# Task requirements
Identify the line with "Image resolution: width=1028"; copy word for word that line and every one after it, to the end of the listing. Exclude pictures.

• • •

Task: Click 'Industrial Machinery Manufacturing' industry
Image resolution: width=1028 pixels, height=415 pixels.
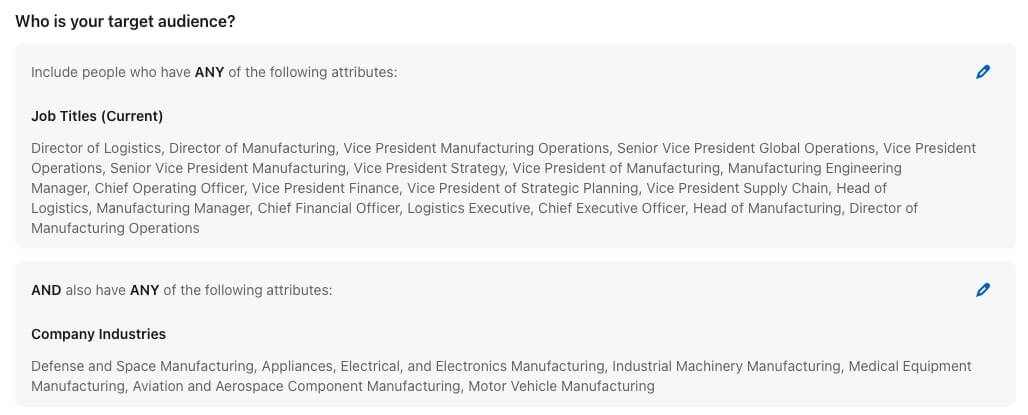Action: (726, 366)
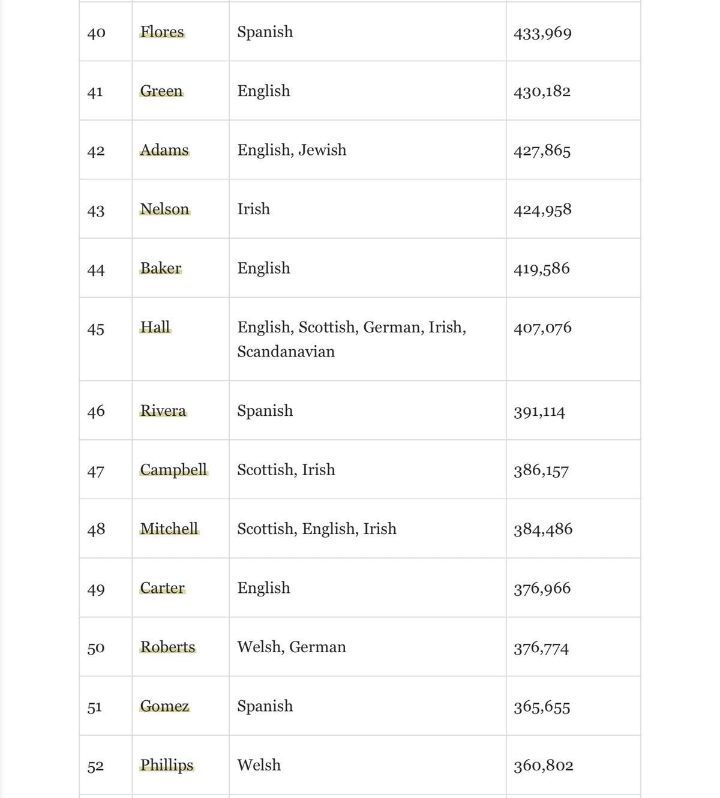The height and width of the screenshot is (798, 720).
Task: Open the Phillips surname link
Action: coord(166,765)
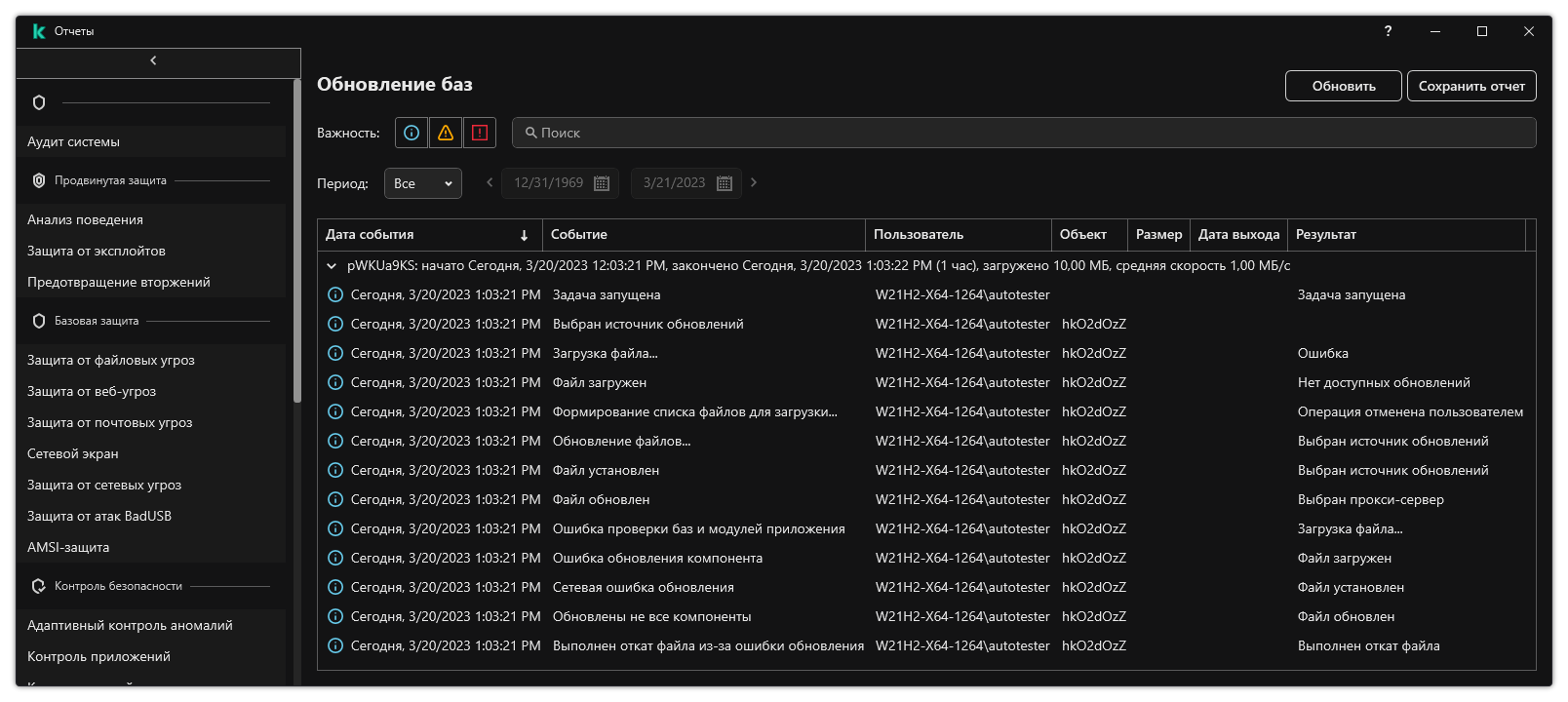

• • •

# Solved problem
Image resolution: width=1028 pixels, height=415 pixels.
Action: (726, 366)
The height and width of the screenshot is (798, 720).
Task: Open the Phillips surname link
Action: coord(166,765)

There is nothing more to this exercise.